Item position entries ::
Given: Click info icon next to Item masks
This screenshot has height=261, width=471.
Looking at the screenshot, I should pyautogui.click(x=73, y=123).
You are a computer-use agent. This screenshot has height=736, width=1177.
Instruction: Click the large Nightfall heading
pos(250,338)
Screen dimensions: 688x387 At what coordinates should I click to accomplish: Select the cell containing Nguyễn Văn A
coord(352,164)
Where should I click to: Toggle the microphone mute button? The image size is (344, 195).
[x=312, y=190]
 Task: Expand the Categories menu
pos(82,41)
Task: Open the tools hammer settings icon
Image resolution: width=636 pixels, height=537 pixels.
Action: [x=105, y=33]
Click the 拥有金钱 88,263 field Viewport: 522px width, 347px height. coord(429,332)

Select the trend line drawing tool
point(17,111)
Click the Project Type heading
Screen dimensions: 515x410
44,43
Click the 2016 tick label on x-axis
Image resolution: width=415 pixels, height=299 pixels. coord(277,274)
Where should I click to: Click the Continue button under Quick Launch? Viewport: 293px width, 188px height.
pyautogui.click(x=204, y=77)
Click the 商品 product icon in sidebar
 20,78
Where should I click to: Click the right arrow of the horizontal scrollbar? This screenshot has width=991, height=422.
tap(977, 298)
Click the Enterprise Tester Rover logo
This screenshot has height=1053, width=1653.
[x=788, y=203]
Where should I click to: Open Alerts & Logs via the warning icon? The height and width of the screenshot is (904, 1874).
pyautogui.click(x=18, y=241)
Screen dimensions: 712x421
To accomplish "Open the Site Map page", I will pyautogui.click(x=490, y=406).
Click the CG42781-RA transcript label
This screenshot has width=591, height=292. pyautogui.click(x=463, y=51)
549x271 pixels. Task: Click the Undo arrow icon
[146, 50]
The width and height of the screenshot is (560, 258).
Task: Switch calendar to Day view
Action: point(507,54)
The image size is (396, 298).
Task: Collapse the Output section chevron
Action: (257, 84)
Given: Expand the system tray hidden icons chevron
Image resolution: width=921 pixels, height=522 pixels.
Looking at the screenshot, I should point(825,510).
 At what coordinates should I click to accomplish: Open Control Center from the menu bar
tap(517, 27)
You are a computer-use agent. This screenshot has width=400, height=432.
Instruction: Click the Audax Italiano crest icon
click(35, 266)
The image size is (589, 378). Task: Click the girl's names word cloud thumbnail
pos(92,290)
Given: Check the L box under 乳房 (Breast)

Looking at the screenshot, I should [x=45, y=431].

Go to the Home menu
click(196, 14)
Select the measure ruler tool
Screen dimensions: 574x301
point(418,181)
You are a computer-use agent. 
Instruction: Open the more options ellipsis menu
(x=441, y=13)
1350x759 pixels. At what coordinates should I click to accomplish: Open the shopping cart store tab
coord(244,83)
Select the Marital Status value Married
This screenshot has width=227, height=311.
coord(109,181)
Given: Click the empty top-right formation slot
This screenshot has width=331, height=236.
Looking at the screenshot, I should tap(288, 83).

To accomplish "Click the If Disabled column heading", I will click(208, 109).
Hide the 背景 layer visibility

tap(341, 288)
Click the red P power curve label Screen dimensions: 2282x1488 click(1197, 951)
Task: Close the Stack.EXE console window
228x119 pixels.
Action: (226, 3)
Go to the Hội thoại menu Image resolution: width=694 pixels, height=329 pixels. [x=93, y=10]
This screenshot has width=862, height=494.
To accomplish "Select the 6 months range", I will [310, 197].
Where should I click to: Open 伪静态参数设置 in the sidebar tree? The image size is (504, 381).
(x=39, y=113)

GIVEN INSTRUCTION ::
Copy every one of the records above word for word.

RESULT OF THE TASK ::
Given: Click info icon next to Item masks
This screenshot has height=261, width=471.
Looking at the screenshot, I should pyautogui.click(x=73, y=123).
You are a computer-use agent. This screenshot has height=736, width=1177.
Instruction: Click the large Nightfall heading
pos(250,338)
Screen dimensions: 688x387 At what coordinates should I click to accomplish: Select the cell containing Nguyễn Văn A
coord(352,164)
Where should I click to: Toggle the microphone mute button? The image size is (344, 195).
[x=312, y=190]
 Task: Expand the Categories menu
pos(82,41)
Task: Open the tools hammer settings icon
Image resolution: width=636 pixels, height=537 pixels.
Action: [x=105, y=33]
Click the 拥有金钱 88,263 field Viewport: 522px width, 347px height. coord(429,332)

Select the trend line drawing tool
point(17,111)
Click the Project Type heading
Screen dimensions: 515x410
44,43
Click the 2016 tick label on x-axis
Image resolution: width=415 pixels, height=299 pixels. coord(277,274)
Where should I click to: Click the Continue button under Quick Launch? Viewport: 293px width, 188px height.
pyautogui.click(x=204, y=77)
Click the 商品 product icon in sidebar
 20,78
Where should I click to: Click the right arrow of the horizontal scrollbar? This screenshot has width=991, height=422.
tap(977, 298)
Click the Enterprise Tester Rover logo
This screenshot has height=1053, width=1653.
[x=788, y=203]
Where should I click to: Open Alerts & Logs via the warning icon? The height and width of the screenshot is (904, 1874).
pyautogui.click(x=18, y=241)
Screen dimensions: 712x421
To accomplish "Open the Site Map page", I will pyautogui.click(x=490, y=406).
Click the CG42781-RA transcript label
This screenshot has width=591, height=292. pyautogui.click(x=463, y=51)
549x271 pixels. Task: Click the Undo arrow icon
[146, 50]
The width and height of the screenshot is (560, 258).
Task: Switch calendar to Day view
Action: point(507,54)
The image size is (396, 298).
Task: Collapse the Output section chevron
Action: (257, 84)
Given: Expand the system tray hidden icons chevron
Image resolution: width=921 pixels, height=522 pixels.
Looking at the screenshot, I should point(825,510).
 At what coordinates should I click to accomplish: Open Control Center from the menu bar
tap(517, 27)
You are a computer-use agent. This screenshot has width=400, height=432.
Instruction: Click the Audax Italiano crest icon
click(35, 266)
The image size is (589, 378). Task: Click the girl's names word cloud thumbnail
pos(92,290)
Given: Check the L box under 乳房 (Breast)

Looking at the screenshot, I should [x=45, y=431].

Go to the Home menu
click(196, 14)
Select the measure ruler tool
Screen dimensions: 574x301
point(418,181)
You are a computer-use agent. 
Instruction: Open the more options ellipsis menu
(x=441, y=13)
1350x759 pixels. At what coordinates should I click to accomplish: Open the shopping cart store tab
coord(244,83)
Select the Marital Status value Married
This screenshot has width=227, height=311.
coord(109,181)
Given: Click the empty top-right formation slot
This screenshot has width=331, height=236.
Looking at the screenshot, I should tap(288, 83).

To accomplish "Click the If Disabled column heading", I will click(208, 109).
Hide the 背景 layer visibility

tap(341, 288)
Click the red P power curve label Screen dimensions: 2282x1488 click(1197, 951)
Task: Close the Stack.EXE console window
228x119 pixels.
Action: (226, 3)
Go to the Hội thoại menu Image resolution: width=694 pixels, height=329 pixels. [x=93, y=10]
This screenshot has width=862, height=494.
To accomplish "Select the 6 months range", I will [310, 197].
Where should I click to: Open 伪静态参数设置 in the sidebar tree? The image size is (504, 381).
(x=39, y=113)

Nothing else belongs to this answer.